N K Krämer Brücke   # 1
K S Grüne Brücke    # 2
K S Köttel Brücke   # 3
N K Schmiede Brücke # 4
N L Holz Brücke     # 5
K L Dom Brücke      # 6
S L Hohe Brücke     # 7

Start with the land masses (nodes). The first part is the ID (of one or more characters; letters, digits and underscores only, i.e. a string that is accepted by the \w regex), followed by a : (colon). The rest of the line is the name.

Then do the bridges (edges). The first two values are the IDs of the two land masses the bridge is connecting. The order of the IDs does not matter. The rest of the line is the name of the bridge.
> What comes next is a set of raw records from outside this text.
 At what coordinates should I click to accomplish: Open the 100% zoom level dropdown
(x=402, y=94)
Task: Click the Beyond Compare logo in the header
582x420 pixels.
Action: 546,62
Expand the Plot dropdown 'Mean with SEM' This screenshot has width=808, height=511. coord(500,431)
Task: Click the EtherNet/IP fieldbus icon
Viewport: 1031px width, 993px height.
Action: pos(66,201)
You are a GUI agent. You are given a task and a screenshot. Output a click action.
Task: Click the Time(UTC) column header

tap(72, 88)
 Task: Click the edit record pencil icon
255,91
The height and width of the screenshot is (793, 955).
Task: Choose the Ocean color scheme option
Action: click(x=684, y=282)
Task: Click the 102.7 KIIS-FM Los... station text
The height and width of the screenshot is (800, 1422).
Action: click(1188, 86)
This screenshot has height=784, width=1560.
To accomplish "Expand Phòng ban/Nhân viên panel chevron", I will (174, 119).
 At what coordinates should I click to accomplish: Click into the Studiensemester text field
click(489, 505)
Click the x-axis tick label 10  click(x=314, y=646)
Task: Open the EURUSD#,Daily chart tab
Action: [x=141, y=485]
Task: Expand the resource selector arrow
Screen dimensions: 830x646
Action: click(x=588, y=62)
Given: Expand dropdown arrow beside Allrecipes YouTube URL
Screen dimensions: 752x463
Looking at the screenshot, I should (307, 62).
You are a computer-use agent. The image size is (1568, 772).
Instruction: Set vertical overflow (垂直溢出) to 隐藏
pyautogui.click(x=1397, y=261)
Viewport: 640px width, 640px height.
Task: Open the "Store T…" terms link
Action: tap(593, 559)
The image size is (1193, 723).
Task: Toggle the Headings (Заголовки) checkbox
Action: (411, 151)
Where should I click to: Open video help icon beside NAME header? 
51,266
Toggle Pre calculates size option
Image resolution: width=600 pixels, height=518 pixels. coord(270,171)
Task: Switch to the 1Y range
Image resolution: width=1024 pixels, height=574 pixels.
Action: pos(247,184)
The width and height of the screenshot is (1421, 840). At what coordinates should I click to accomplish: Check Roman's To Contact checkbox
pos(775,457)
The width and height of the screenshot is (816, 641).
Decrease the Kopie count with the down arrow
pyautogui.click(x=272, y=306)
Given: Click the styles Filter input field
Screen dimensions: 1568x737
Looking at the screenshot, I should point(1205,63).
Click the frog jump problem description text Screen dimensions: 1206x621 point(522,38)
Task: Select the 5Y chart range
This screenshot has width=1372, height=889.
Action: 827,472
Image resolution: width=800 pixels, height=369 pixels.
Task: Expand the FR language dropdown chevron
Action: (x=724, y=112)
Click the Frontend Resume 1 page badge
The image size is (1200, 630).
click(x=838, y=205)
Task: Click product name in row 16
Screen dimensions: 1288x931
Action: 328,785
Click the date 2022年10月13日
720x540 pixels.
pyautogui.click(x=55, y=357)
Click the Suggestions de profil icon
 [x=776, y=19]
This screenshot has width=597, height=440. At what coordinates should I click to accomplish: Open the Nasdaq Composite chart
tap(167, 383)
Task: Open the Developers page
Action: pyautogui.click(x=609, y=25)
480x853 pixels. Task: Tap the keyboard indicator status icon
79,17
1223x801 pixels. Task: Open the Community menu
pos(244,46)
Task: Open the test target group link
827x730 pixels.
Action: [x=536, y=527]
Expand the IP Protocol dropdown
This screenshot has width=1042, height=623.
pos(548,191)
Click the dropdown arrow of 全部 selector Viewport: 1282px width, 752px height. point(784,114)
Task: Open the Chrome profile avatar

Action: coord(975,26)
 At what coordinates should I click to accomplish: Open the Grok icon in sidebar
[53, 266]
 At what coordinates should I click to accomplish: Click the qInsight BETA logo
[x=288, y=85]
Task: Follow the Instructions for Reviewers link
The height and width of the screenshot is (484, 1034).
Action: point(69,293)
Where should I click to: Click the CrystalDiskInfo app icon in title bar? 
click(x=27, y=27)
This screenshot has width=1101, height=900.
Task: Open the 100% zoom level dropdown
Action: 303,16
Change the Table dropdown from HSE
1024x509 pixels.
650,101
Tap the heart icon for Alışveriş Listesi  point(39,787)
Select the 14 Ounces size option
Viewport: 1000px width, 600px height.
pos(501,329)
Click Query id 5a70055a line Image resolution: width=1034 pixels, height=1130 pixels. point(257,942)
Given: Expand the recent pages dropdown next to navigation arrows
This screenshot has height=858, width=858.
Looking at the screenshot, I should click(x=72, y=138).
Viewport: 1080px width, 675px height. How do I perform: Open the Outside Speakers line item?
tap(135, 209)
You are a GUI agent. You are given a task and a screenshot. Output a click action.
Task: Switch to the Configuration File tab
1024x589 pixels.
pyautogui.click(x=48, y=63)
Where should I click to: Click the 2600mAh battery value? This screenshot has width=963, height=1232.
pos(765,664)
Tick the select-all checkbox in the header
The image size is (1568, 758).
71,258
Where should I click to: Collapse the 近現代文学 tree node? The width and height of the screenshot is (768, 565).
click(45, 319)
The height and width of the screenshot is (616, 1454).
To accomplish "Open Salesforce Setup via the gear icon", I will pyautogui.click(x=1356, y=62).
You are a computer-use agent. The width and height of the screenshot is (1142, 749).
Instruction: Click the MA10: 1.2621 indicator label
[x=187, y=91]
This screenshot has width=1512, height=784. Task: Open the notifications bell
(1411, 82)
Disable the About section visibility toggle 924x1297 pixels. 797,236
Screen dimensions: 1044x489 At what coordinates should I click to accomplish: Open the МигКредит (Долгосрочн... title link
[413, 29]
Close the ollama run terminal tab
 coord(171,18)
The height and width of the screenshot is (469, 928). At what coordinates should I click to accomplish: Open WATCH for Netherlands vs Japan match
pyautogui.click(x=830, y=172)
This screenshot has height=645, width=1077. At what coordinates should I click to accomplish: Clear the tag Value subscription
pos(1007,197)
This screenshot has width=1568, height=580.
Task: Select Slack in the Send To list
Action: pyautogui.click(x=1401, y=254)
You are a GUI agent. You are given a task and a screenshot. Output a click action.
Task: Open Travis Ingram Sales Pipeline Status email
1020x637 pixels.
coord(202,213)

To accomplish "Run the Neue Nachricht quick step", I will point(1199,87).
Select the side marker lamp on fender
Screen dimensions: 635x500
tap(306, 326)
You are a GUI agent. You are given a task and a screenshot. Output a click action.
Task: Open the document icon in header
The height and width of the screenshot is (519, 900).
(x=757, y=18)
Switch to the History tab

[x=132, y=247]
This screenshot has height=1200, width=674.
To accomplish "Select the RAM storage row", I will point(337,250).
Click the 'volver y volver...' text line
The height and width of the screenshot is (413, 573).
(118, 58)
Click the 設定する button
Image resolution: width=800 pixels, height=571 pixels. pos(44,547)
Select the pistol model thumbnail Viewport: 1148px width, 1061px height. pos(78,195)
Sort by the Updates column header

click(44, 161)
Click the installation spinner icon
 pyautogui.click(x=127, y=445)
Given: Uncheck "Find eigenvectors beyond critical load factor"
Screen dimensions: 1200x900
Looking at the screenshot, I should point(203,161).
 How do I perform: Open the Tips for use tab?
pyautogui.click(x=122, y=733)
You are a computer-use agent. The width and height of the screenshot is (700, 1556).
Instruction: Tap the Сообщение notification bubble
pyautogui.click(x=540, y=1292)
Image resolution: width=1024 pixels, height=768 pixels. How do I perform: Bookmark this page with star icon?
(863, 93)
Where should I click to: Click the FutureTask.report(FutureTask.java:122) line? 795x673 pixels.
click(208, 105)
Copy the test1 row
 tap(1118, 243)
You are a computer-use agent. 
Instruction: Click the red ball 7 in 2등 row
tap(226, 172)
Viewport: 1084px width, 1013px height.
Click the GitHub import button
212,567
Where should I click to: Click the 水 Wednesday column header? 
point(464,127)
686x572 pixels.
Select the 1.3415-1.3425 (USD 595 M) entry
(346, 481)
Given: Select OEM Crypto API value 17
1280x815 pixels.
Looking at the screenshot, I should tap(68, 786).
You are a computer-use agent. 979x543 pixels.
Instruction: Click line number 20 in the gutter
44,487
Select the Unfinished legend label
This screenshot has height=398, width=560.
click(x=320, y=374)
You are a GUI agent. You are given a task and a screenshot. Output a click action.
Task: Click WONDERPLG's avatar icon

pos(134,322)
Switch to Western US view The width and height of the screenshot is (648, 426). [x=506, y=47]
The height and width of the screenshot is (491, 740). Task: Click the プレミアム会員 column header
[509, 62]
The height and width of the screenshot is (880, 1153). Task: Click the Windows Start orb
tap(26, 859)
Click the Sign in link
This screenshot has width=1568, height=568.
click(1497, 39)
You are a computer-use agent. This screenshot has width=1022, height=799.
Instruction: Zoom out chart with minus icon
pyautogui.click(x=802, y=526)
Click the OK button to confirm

Note that the names may contain a comment (which will be ignored), starting with a # (hash) character. I have added the bridge numbers from the illustration as comments. Any leading or trailing spaces are removed from the name as well. Also note that the program will ignore empty lines, and lines that it does not recognize.

You may wonder if I got the dependencies right. The fact that I have used the original names for the bridges instead of the numbers doesn't really help.

But we can write a program that creates the graph:

The graph has been created with the Graphviz program, also described in the Pokemon Chiao, Raku article.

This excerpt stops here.